• _Task instructions_:
Tally the lines of the records below that include the word "arrow", and write down only that tally.

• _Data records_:

-------

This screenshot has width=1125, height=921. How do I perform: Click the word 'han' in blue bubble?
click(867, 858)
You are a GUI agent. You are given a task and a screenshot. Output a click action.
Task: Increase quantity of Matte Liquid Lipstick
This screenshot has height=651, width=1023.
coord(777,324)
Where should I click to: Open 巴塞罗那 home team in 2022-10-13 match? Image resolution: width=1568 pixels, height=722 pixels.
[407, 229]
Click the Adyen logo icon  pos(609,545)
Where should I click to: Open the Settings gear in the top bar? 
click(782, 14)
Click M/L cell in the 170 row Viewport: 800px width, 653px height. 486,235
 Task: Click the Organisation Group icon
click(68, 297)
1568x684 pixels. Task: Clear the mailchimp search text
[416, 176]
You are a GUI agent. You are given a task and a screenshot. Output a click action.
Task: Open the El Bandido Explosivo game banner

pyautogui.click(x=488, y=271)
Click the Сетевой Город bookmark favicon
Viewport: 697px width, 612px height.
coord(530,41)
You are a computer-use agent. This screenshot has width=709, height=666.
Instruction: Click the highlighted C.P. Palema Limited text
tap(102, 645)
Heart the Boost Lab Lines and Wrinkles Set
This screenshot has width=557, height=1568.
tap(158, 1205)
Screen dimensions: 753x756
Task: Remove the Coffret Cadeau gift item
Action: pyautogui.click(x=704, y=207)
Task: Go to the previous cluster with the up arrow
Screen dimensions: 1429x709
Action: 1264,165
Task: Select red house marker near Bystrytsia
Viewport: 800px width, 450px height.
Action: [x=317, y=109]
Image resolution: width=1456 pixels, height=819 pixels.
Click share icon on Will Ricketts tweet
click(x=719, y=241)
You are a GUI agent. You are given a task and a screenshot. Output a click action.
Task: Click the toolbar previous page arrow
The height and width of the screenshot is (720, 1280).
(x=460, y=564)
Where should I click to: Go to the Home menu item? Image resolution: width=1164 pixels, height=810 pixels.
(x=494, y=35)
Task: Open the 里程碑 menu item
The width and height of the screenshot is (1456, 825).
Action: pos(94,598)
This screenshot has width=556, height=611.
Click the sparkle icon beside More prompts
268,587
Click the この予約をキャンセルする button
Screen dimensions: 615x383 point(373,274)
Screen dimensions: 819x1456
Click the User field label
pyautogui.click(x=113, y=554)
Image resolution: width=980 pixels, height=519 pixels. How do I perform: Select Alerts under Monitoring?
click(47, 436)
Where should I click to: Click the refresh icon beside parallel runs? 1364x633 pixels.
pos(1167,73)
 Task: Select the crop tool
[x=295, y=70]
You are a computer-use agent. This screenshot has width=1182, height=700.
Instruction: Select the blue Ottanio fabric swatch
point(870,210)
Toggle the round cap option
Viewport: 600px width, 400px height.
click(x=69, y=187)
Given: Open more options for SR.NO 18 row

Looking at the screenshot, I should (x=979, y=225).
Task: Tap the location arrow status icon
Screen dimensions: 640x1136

-------

• _Answer below_:
3